**What to work on**
Word for word, repeat each of the records below.

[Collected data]
★ ★ ★ ★

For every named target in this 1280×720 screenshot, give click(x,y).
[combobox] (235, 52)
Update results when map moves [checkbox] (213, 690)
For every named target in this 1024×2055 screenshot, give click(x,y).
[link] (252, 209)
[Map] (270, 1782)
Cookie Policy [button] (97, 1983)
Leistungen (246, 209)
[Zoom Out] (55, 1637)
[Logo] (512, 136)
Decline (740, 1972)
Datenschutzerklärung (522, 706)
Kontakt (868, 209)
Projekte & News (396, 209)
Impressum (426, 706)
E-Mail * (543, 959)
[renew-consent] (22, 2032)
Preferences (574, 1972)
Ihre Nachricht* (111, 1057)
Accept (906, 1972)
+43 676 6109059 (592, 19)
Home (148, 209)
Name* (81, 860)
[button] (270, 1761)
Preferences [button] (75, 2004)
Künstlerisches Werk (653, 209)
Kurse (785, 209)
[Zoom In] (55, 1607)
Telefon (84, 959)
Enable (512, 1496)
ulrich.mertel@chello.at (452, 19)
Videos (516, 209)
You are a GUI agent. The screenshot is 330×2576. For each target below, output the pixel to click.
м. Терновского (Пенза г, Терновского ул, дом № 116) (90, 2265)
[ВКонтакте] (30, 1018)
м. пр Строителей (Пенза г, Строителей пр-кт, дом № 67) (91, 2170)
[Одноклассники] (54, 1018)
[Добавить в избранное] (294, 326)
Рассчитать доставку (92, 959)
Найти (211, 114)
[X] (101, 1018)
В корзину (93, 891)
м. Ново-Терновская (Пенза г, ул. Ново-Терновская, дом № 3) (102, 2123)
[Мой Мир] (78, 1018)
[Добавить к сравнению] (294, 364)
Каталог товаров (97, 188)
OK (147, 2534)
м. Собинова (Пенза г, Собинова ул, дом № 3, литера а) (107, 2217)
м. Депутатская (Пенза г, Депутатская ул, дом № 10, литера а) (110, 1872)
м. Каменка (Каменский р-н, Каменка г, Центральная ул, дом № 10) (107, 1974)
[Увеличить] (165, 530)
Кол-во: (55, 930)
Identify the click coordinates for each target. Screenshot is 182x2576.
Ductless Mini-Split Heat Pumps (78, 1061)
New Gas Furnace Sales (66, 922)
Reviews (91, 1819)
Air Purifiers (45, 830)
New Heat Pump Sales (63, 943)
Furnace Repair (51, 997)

★ ★ ★ ★

**Result of this task**
For every named target in this 1280×720 screenshot, give click(x,y).
[combobox] (235, 52)
Update results when map moves [checkbox] (213, 690)
For every named target in this 1024×2055 screenshot, give click(x,y).
[link] (252, 209)
[Map] (270, 1782)
Cookie Policy [button] (97, 1983)
Leistungen (246, 209)
[Zoom Out] (55, 1637)
[Logo] (512, 136)
Decline (740, 1972)
Datenschutzerklärung (522, 706)
Kontakt (868, 209)
Projekte & News (396, 209)
Impressum (426, 706)
E-Mail * (543, 959)
[renew-consent] (22, 2032)
Preferences (574, 1972)
Ihre Nachricht* (111, 1057)
Accept (906, 1972)
+43 676 6109059 (592, 19)
Home (148, 209)
Name* (81, 860)
[button] (270, 1761)
Preferences [button] (75, 2004)
Künstlerisches Werk (653, 209)
Kurse (785, 209)
[Zoom In] (55, 1607)
Telefon (84, 959)
Enable (512, 1496)
ulrich.mertel@chello.at (452, 19)
Videos (516, 209)
You are a GUI agent. The screenshot is 330×2576. For each target below, output the pixel to click.
м. Терновского (Пенза г, Терновского ул, дом № 116) (90, 2265)
[ВКонтакте] (30, 1018)
м. пр Строителей (Пенза г, Строителей пр-кт, дом № 67) (91, 2170)
[Одноклассники] (54, 1018)
[Добавить в избранное] (294, 326)
Рассчитать доставку (92, 959)
Найти (211, 114)
[X] (101, 1018)
В корзину (93, 891)
м. Ново-Терновская (Пенза г, ул. Ново-Терновская, дом № 3) (102, 2123)
[Мой Мир] (78, 1018)
[Добавить к сравнению] (294, 364)
Каталог товаров (97, 188)
OK (147, 2534)
м. Собинова (Пенза г, Собинова ул, дом № 3, литера а) (107, 2217)
м. Депутатская (Пенза г, Депутатская ул, дом № 10, литера а) (110, 1872)
м. Каменка (Каменский р-н, Каменка г, Центральная ул, дом № 10) (107, 1974)
[Увеличить] (165, 530)
Кол-во: (55, 930)
Identify the click coordinates for each target. Screenshot is 182x2576.
Ductless Mini-Split Heat Pumps (78, 1061)
New Gas Furnace Sales (66, 922)
Reviews (91, 1819)
Air Purifiers (45, 830)
New Heat Pump Sales (63, 943)
Furnace Repair (51, 997)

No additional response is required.